Fellow appraiser Christine Gurensey, ISA CAPP sent me an interesting article recently published in the NY Times about art authentication. As most appraisers are aware, art authentication by experts, scholars, foundations and connoisseurs have been declining due to the high potential of being sued, many times regardless of the decision. I recently posted on the reluctance of scholars to attend a conference on the newly discovered Degas plaster casts (click HERE to read).
This is a troubling trend and if it continues it will effect many appraisals at the top end of the market. The College Art Association has now started to offer insurance to members who authenticate art. The market is adjusting, but given the amount of money in the art market, the risks of authentication are legitimate and problematic. This certainly is a topic most appraiser should be following.
The NY Times reports
Source: The NY TimesThe anxiety has even touched the supreme arbiter of the genuine and fake: the catalogue raisonné, the definitive, scholarly compendium of an artist’s work. Inclusion has been called the difference between “great wealth and the gutter,” and auction houses sometimes refuse to handle unlisted works. As a result catalogue raisonné authors have been the targets of lawsuits, not to mention bribes and even death threats.
“Legal cage rattling was always part of the process,” said Nancy Mowll Mathews, president of the Catalogue Raisonné Scholars Association. But the staggering rise in art prices has transformed the cost-benefit analysis of suing at the same time that fraud has become more profitable, she said.
While some argue the fear is overblown, others warn the growing reluctance to speak publicly about authenticity could keep forgeries and misattributed works in circulation while permitting newly discovered works to go unrecognized.

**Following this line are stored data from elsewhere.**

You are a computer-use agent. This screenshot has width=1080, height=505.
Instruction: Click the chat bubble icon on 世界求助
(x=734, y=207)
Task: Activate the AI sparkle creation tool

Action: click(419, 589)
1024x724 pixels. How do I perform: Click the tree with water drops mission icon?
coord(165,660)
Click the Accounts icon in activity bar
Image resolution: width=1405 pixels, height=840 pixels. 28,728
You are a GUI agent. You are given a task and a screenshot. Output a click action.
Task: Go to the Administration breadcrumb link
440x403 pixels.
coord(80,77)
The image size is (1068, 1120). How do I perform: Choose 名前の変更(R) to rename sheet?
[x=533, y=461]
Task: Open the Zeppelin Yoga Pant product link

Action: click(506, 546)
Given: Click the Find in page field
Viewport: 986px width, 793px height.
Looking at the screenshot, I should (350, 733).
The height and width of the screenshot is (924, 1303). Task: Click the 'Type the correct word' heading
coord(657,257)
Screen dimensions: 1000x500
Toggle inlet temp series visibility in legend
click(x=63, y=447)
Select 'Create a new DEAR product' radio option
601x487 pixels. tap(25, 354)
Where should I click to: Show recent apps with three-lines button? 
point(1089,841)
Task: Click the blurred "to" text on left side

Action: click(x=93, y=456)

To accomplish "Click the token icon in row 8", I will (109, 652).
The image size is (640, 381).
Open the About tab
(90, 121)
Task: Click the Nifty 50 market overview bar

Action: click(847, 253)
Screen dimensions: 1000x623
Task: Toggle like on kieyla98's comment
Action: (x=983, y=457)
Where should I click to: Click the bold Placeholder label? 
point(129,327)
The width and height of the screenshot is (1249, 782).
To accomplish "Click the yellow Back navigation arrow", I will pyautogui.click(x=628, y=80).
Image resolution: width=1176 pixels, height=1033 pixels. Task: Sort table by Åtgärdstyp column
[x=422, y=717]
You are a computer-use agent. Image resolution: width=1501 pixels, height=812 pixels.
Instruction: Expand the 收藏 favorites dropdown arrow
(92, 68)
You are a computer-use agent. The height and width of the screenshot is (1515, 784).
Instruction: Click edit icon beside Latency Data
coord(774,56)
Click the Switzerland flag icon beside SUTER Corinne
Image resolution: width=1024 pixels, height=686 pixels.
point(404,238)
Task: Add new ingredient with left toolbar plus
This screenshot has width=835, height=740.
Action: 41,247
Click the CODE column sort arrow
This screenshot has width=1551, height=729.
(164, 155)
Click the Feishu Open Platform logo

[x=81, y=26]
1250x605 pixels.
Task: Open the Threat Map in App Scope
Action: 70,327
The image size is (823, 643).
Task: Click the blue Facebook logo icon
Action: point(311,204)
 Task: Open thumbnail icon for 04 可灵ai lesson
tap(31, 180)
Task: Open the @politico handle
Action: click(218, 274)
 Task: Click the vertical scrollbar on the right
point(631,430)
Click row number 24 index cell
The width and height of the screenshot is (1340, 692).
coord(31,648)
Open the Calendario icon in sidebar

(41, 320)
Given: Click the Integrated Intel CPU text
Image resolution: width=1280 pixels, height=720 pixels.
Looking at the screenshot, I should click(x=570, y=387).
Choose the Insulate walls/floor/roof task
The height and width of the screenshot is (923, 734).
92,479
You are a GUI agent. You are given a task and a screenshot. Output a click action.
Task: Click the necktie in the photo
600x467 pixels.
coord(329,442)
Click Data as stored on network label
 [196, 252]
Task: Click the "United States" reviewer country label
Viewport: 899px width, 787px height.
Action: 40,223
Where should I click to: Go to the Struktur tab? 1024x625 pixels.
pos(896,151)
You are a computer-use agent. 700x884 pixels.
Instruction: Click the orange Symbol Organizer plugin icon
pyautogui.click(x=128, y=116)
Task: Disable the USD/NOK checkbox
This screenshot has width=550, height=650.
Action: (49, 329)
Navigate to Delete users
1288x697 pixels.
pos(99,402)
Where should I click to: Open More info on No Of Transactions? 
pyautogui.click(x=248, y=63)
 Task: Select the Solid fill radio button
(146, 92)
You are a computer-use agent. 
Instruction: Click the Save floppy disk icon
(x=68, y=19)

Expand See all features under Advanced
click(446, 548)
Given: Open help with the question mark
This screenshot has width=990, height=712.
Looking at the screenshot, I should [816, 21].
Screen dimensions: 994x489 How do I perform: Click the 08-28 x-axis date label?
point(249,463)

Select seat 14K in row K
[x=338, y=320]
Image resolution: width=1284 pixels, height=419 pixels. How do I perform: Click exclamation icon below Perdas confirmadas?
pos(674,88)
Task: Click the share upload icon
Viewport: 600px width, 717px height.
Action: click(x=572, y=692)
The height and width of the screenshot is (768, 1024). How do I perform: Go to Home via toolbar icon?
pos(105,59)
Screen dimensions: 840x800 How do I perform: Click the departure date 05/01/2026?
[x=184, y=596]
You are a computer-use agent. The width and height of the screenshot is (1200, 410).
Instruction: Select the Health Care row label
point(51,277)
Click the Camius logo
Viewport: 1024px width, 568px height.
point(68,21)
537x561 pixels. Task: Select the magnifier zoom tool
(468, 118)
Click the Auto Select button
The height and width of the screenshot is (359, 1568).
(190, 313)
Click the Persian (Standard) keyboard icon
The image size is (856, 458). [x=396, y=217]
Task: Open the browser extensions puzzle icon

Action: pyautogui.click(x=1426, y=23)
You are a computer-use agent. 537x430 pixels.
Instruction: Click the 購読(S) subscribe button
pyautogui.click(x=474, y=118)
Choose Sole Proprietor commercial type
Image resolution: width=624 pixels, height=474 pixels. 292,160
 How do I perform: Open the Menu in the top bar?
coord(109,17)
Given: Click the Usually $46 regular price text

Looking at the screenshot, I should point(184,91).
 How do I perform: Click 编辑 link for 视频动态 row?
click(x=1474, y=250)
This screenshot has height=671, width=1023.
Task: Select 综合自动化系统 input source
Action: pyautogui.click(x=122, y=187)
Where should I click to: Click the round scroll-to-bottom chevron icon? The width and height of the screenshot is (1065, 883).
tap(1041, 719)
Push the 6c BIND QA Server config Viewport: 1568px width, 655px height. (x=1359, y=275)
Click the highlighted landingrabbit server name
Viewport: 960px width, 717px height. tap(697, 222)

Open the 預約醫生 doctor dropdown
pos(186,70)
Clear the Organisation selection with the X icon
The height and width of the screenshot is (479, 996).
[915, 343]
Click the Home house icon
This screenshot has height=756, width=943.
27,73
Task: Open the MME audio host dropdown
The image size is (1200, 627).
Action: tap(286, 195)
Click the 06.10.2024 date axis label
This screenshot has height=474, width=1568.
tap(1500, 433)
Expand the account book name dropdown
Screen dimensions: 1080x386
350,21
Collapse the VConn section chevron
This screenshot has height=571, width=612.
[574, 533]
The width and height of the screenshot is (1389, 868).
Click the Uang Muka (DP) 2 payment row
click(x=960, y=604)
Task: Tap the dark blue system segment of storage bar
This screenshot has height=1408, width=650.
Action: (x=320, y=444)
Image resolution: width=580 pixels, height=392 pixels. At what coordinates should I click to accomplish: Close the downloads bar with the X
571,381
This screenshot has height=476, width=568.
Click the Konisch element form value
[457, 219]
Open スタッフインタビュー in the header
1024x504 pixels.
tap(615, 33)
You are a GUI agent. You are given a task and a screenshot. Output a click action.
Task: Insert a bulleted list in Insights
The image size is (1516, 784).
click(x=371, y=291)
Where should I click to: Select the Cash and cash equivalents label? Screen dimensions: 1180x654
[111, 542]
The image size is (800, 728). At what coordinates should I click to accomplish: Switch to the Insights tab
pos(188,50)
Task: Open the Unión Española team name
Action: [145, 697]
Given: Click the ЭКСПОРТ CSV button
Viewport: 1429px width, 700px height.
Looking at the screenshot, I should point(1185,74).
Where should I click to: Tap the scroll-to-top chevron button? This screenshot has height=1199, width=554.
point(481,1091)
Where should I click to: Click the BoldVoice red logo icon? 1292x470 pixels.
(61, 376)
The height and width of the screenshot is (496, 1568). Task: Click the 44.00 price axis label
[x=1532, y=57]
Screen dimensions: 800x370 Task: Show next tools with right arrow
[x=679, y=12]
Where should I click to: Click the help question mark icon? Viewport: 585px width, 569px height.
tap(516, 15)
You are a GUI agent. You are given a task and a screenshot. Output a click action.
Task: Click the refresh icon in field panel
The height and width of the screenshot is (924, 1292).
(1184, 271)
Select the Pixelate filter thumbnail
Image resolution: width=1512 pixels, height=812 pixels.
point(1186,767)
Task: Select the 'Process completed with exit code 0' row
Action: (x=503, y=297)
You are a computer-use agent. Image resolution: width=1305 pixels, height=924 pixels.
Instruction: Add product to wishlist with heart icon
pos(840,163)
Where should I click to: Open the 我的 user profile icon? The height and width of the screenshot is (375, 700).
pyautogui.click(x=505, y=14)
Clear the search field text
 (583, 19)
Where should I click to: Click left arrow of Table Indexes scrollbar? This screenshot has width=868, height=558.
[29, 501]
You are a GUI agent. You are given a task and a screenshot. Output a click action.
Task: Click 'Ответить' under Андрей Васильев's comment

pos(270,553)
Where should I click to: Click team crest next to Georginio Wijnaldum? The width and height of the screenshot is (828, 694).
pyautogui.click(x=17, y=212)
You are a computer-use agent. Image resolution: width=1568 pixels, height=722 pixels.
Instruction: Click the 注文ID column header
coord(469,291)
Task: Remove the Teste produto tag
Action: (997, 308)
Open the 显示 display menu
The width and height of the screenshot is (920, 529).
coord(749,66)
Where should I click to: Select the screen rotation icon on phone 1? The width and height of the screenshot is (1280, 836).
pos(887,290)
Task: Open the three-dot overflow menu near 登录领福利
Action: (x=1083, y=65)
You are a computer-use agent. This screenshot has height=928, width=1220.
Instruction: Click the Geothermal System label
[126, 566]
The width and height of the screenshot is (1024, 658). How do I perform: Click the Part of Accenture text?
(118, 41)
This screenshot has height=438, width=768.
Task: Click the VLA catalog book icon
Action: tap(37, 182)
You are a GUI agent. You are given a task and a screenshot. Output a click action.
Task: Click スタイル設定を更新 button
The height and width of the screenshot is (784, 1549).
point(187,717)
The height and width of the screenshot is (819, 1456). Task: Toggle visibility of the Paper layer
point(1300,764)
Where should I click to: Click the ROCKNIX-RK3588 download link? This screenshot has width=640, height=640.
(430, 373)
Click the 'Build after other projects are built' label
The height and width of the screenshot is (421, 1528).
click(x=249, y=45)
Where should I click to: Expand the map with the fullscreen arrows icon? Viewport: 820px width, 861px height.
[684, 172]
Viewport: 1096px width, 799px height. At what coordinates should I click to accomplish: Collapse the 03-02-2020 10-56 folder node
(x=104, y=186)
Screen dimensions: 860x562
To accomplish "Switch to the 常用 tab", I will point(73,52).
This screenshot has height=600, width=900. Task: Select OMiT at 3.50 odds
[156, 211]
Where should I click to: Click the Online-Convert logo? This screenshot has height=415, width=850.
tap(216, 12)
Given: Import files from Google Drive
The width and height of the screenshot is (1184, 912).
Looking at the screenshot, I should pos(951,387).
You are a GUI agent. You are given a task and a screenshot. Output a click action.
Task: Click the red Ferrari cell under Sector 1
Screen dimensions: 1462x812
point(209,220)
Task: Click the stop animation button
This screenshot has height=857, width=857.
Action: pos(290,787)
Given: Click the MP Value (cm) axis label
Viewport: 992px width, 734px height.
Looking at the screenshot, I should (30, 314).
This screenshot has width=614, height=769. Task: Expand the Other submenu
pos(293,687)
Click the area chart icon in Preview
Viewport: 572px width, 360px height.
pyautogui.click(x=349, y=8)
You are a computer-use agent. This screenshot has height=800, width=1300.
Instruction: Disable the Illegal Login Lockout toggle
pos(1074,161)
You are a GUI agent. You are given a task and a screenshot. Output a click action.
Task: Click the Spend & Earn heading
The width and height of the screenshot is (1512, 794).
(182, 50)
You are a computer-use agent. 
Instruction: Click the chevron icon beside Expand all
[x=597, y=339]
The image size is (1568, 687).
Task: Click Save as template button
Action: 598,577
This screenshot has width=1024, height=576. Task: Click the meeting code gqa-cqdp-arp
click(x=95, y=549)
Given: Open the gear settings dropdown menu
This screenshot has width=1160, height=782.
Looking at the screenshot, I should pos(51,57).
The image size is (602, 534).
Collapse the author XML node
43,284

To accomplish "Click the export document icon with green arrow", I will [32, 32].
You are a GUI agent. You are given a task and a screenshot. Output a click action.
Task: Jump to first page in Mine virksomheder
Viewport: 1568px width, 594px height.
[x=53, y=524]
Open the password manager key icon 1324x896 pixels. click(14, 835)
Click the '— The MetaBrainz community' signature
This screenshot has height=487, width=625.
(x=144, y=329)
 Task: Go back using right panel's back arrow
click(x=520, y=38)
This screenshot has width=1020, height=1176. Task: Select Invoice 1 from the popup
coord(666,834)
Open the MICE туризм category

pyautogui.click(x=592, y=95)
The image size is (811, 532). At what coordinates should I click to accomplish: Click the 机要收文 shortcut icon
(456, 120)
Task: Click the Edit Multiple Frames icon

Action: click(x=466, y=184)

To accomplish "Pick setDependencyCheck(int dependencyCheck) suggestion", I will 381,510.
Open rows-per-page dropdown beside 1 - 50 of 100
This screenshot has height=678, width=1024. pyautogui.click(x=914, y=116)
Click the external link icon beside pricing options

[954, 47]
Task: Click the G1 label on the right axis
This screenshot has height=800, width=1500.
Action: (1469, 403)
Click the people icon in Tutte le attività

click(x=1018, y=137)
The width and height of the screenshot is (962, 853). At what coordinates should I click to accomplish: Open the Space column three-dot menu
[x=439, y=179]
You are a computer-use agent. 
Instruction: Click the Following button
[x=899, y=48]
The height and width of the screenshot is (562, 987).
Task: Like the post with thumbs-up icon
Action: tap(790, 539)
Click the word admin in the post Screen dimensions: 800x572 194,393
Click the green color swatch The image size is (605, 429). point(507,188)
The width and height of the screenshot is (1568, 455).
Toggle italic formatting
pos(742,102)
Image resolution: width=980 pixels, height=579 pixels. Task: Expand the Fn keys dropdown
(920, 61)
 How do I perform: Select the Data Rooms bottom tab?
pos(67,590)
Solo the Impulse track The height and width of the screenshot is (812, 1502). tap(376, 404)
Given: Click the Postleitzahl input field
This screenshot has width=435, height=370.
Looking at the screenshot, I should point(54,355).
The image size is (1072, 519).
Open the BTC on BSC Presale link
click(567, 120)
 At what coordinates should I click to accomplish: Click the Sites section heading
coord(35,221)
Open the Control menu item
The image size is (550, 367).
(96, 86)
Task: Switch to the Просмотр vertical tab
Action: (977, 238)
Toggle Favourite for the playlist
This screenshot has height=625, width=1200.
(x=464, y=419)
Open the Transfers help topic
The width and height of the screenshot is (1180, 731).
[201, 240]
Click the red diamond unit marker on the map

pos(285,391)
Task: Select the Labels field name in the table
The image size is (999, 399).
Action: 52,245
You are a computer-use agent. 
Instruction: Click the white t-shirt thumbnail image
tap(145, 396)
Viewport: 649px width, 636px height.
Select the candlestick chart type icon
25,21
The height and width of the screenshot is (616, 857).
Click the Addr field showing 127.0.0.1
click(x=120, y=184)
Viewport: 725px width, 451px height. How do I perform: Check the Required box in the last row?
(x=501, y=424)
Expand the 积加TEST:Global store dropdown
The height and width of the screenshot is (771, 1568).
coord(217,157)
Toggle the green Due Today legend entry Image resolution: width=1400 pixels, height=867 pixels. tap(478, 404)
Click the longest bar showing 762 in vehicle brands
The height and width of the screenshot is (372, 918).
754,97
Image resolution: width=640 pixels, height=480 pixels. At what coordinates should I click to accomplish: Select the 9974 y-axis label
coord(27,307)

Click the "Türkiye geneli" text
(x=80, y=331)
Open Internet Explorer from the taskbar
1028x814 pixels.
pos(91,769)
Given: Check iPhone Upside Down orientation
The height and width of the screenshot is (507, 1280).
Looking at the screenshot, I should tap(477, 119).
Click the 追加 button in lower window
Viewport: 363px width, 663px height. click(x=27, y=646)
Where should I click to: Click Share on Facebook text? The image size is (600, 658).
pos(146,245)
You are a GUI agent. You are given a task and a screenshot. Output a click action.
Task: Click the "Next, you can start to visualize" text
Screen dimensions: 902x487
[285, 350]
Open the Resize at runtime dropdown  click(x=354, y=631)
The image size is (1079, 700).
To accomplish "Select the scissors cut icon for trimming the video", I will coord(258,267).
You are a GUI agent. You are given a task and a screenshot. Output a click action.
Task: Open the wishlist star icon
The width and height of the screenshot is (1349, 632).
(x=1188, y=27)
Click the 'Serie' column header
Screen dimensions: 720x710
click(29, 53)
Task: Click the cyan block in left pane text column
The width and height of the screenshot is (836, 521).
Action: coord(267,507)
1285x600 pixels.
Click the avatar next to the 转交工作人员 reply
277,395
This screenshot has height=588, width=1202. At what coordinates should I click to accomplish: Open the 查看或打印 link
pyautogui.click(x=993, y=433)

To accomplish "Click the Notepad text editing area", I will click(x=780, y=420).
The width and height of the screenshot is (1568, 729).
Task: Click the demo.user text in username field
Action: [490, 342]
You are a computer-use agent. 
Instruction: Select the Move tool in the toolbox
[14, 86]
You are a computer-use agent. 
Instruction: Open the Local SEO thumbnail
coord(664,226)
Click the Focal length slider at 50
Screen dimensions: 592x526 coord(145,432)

The perceived crisis has prompted a pointed ethical debate: Do you speak out if you spot a suspicious work or keep quiet as lawyers recommend?
Art experts have been getting sued over their opinions since at least the days of Joseph Duveen, the flamboyant dealer who found himself in court in the 1920s after declaring “La Belle Ferronnière,” a supposed Leonardo painting for sale, to be a fake. Duveen’s judgment caused the Kansas City Art Institute to withdraw its offer of $250,000, and in the end Duveen settled by agreeing to pay the owner $60,000. (The painting is now considered to be by a follower of Leonardo.).